Thirty-two workplace fatalities for the first five months of this year work out to about six cases a month ("Concern over rising workplace deaths"; May 25).
This has caused concern among industry players, government agencies, non-governmental organisations and companies. In all, the deaths would have cost about $6.5 million in work injury compensation.
Many initiatives and programmes have been organised over the past years to promote and inculcate safety awareness in the workforce.
However, in spite of these, the number of accidents is still rising.
Where have we not done enough? Or is there a missing link in the safety management system?
The main issues lie in the implementation of the safety management system and the safety culture on site.
It is an unwritten rule in construction that project progress takes precedence over safety, as various deadlines have to be met to avoid penalties, and so on.
Thus, the safety culture on the ground and among those managing the site leaves much to be desired.
The ultimate responsibility for safety rests with site management, which often overrules the recommendations of the workplace safety and health officer, thus hampering efforts in safety promotion and accident prevention - until an accident happens.
Another factor is workers' training on safety.

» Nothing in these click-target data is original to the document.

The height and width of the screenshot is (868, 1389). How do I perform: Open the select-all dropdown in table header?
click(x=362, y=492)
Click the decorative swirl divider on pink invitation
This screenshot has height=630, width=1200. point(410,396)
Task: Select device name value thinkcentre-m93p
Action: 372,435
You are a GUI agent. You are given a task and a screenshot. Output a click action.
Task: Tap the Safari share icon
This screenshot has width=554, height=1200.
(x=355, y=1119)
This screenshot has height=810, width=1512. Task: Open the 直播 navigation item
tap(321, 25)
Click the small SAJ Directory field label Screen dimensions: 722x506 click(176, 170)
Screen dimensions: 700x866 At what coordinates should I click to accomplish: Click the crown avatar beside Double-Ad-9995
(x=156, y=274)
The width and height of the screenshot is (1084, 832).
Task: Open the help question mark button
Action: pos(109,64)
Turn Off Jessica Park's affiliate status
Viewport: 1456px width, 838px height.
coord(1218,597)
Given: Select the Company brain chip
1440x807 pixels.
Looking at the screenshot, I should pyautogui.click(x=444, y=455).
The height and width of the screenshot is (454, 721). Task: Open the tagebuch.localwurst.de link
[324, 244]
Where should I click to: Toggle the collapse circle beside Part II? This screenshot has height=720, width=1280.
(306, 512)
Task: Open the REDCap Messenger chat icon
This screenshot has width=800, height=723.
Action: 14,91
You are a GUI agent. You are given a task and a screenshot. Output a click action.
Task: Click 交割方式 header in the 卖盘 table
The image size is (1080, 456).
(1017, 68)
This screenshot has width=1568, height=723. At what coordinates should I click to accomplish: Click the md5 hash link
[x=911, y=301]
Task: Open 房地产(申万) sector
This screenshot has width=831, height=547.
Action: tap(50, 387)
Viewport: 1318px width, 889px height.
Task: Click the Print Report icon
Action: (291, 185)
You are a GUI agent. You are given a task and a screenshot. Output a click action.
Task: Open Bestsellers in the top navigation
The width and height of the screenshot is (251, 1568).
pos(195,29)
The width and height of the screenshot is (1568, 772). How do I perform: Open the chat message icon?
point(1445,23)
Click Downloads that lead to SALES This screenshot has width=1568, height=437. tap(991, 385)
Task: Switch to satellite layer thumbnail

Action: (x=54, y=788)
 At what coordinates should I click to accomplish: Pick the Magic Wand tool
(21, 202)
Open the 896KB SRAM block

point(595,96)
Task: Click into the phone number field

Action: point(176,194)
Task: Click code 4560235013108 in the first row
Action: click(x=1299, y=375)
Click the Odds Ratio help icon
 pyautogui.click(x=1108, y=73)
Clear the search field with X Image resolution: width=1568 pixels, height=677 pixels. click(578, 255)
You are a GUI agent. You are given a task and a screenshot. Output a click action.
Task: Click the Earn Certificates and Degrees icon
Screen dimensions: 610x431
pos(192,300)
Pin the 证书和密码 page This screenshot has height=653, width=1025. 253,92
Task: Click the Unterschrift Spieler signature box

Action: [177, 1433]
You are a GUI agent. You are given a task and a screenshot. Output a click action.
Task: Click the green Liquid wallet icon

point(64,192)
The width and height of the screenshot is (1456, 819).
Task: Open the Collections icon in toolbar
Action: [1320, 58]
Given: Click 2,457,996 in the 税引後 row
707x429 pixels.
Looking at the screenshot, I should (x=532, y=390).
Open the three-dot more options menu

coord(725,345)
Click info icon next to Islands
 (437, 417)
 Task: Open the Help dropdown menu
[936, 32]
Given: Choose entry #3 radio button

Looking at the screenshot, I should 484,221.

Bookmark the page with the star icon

While it is laudable that courses have been designed by the Singapore Workforce Development Agency to fulfil the intended purpose, the quality of the training given by training providers is sometimes questionable and leaves room for further improvement and tighter controls in the selection assessment and auditing of competent trainers.
In fact, some approved training providers have been taken to task for not meeting training requirements, and their accreditations have been cancelled ("Certs without tests? Workers have to retrain"; Oct 18, 2015).
Nothing in the workplace is more important than worker safety and health. But this needs the commitment of all workers, with the help of all stakeholders, site management, supervisors, safety professionals and training providers.
It is good to remember that safety is good for business.